Pick out each line that contains the word "Click" and copy it in full.

## [The records]
+++
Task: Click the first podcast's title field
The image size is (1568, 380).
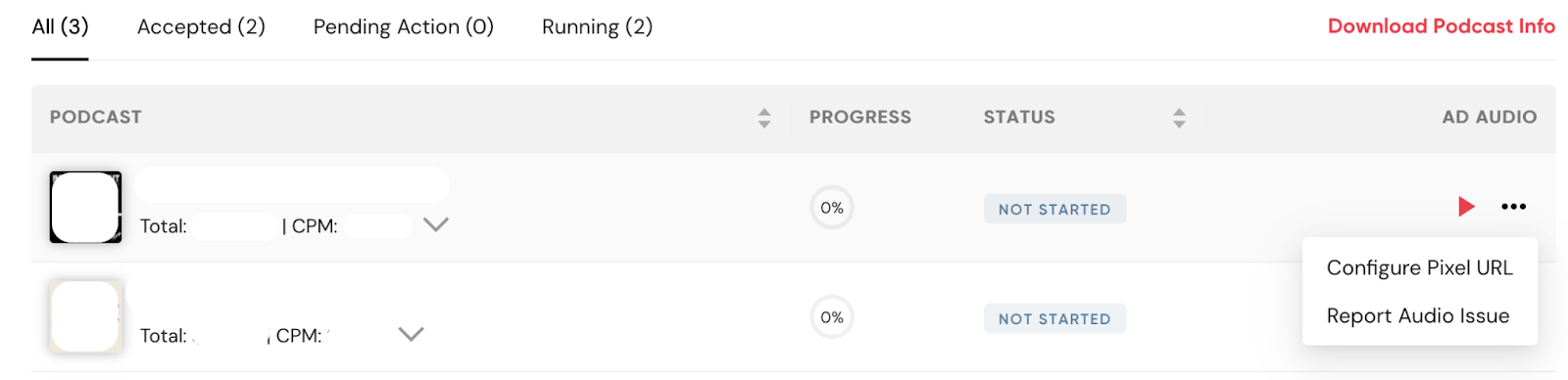Action: [293, 184]
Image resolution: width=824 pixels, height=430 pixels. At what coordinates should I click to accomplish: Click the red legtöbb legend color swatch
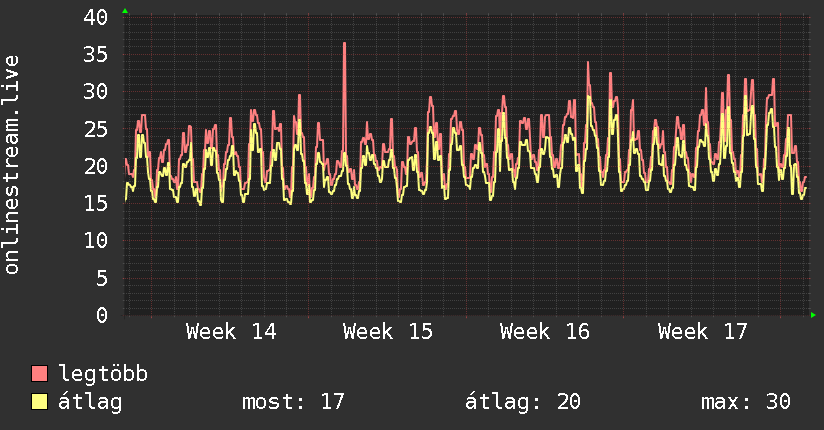pos(39,374)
+++
## [Answer to this problem]
Task: Click the first podcast's title field
Image resolution: width=824 pixels, height=430 pixels. At what coordinates should I click to accomplish: Click the red legtöbb legend color swatch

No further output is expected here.